Support Local Journalism
Thank you for all of your comments, ideas, photos and support!
ANNAPOLIS, MD – The Children and Youth Division of the Governor’s Office of Crime Prevention, Youth, and Victim Services hosted educators, first responders, and mental health providers virtually, for the 2020 Maryland Child Well-being Conference. The conference focused on innovative approaches to address the short-term and long-term effects of trauma, as well as Adverse Childhood Experiences (ACEs), which research indicates a correlation with negative health and behavioral outcomes. During the conference, Lt. Governor Boyd Rutherford commended the more than 200 attendees on their commitment to providing support to young people in Maryland as they cope with the disruption caused by the coronavirus (COVID-19) pandemic.
“The support you are providing to children is critical, and speaks volumes about your dedication to their safety, and well-being,” said Lt. Governor Rutherford. “I wish you all a productive conference and I thank you all for your hard work on behalf of Maryland children and families.”
The Children and Youth Division of the Governor’s Office of Crime Prevention, Youth, and Victim Services focuses on improving the well-being of children, youth, and families in Maryland through: increasing trauma-informed services and preventing Adverse Childhood Experiences (ACEs); reducing the impact of parental incarceration on children, youth, families, and communities; reducing youth homelessness; improving outcomes for disconnected and opportunity youth; reducing childhood hunger; increasing opportunities for diversion from the juvenile justice system; and addressing improvements to the juvenile justice system in Maryland.
During the conference, presenters discussed identifying and reporting child abuse during COVID-19, preventing internet crimes against children, the impact of domestic violence on children and the family, and addressing vicarious trauma.
“Adverse Childhood Experiences and trauma can have a profound impact on young people throughout their lives,” said Executive Director Glenn Fueston, of the Governor’s Office of Crime Prevention, Youth, and Victim Services “We want to equip as many adults as we can with the knowledge of trauma-informed responses, so that they can support children and reduce the barriers preventing children from achieving their full potential.”
In addition, Andrea Darr, founder of the Handle with Care program in West Virginia, and Director of the West Virginia Center for Children’s Justice within the West Virginia State Police shared lessons learned during the pandemic, as well as best practices for implementing Handle with Care.

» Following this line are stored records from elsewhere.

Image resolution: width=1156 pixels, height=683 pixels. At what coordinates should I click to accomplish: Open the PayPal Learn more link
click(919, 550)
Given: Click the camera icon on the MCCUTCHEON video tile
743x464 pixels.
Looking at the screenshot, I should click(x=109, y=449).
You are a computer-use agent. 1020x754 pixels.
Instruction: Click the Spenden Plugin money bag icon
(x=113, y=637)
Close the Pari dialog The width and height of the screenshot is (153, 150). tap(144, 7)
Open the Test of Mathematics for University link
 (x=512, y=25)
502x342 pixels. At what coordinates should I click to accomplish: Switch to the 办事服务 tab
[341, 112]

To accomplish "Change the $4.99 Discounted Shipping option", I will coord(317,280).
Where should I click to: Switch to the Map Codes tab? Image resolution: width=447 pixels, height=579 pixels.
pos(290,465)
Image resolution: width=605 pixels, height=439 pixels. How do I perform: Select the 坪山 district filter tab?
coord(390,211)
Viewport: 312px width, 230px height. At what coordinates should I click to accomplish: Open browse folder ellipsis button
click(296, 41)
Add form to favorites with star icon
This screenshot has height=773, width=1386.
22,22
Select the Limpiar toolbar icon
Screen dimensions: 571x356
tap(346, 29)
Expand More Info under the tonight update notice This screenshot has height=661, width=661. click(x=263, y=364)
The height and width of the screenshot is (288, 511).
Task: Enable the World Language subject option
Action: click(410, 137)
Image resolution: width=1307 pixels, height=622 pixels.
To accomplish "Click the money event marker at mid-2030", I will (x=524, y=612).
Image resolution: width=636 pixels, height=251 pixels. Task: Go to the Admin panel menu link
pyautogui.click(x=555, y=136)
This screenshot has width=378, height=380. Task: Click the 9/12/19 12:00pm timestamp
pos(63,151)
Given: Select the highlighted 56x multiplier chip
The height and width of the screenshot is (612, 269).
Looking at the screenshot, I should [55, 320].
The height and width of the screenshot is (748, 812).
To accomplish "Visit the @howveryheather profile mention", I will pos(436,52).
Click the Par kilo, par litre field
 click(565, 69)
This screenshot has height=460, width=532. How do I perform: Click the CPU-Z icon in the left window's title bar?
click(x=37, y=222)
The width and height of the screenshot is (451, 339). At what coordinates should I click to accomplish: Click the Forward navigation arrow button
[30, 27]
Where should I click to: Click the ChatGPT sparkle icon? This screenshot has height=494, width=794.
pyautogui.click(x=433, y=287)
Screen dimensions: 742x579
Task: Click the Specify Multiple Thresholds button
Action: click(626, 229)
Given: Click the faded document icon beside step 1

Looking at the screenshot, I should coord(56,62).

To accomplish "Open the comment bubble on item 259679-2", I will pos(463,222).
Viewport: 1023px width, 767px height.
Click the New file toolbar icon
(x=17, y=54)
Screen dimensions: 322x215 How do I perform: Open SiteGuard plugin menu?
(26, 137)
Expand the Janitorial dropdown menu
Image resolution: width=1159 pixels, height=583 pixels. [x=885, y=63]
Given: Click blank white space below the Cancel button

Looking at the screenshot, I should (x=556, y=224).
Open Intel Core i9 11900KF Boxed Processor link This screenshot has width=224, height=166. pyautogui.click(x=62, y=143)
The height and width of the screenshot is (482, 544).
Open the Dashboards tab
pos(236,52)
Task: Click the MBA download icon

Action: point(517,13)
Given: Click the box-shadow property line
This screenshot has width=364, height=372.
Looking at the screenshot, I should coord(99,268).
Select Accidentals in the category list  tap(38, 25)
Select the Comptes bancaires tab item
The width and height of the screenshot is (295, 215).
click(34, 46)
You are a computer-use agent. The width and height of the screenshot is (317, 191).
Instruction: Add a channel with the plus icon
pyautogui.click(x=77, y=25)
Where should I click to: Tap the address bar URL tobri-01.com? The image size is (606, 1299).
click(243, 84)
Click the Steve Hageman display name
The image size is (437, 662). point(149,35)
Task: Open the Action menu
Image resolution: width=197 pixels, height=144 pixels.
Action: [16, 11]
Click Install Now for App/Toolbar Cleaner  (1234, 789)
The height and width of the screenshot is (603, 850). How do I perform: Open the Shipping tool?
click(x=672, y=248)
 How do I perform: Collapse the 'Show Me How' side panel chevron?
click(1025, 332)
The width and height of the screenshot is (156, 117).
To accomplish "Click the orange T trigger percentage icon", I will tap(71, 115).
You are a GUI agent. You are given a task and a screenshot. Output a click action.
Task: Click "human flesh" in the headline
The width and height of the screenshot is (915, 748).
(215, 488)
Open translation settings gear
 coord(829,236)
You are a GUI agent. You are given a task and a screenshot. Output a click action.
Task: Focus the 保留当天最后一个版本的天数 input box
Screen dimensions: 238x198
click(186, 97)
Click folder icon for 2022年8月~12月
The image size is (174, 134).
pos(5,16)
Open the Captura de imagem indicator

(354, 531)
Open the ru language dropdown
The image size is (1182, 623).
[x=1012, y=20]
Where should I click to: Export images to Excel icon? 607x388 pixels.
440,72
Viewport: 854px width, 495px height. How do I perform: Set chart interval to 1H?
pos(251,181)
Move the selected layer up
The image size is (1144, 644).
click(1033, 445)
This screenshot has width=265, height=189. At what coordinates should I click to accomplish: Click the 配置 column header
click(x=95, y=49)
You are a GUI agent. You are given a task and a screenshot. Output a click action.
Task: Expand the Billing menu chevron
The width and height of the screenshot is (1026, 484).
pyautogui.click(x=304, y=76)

In February 2018, Governor Larry Hogan announced that Maryland would adopt the program and implement the practice statewide. Currently, 16 jurisdictions have adopted the program, and the Governor’s Office of Crime Prevention, Youth, and Victim Services is working to have Handle with Care Maryland in all 24 public school systems by the end of 2021. The Carroll County State’s Attorney’s Office, which adopted Handle with Care in 2018, demonstrated its Handle with Care application that features tools and resources for law enforcement officers, including automated Handle with Care notifications.